── Supplied data ──

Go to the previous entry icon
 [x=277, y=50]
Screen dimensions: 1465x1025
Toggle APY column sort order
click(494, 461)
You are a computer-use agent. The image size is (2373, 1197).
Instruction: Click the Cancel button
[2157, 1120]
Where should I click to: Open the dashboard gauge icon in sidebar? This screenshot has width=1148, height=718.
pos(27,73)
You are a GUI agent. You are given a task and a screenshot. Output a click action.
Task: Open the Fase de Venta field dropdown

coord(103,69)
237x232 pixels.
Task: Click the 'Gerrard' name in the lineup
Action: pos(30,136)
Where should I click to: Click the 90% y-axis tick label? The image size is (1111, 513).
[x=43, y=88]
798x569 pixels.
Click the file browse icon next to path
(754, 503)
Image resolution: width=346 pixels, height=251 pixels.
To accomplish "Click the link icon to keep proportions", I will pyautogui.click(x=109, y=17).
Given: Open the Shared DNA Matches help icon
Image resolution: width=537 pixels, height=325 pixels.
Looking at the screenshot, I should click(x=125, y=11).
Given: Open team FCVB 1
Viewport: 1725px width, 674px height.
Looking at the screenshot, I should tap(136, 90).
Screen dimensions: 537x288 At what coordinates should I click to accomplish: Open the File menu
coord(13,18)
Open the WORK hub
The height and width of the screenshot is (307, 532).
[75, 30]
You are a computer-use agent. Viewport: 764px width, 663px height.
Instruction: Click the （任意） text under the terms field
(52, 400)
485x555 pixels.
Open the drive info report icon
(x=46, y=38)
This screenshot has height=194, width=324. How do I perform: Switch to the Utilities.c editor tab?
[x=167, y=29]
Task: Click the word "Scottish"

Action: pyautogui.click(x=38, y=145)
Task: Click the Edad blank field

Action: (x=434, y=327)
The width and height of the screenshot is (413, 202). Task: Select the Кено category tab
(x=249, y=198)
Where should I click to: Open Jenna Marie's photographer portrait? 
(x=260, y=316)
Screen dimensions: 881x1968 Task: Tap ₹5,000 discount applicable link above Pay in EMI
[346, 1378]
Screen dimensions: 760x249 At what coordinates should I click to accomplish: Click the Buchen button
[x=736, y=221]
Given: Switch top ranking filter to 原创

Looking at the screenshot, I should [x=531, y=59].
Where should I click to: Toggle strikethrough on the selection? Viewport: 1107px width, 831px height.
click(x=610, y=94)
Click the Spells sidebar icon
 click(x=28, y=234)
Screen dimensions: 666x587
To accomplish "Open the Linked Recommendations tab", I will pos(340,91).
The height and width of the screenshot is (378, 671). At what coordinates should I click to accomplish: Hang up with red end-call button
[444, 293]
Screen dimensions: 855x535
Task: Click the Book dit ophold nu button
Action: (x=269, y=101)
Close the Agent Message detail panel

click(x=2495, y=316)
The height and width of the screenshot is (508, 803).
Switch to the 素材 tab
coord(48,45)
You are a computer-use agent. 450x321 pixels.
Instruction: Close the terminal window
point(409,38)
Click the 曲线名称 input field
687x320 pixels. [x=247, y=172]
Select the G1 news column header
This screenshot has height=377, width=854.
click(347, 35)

───

» **Instructions to follow**
Pick out each line in the rows above that contains the word "computer", and copy those lines.

» **Answer in full**
You are a computer-use agent. The image size is (2373, 1197).
You are a computer-use agent. Viewport: 764px width, 663px height.
You are a computer-use agent. 450x321 pixels.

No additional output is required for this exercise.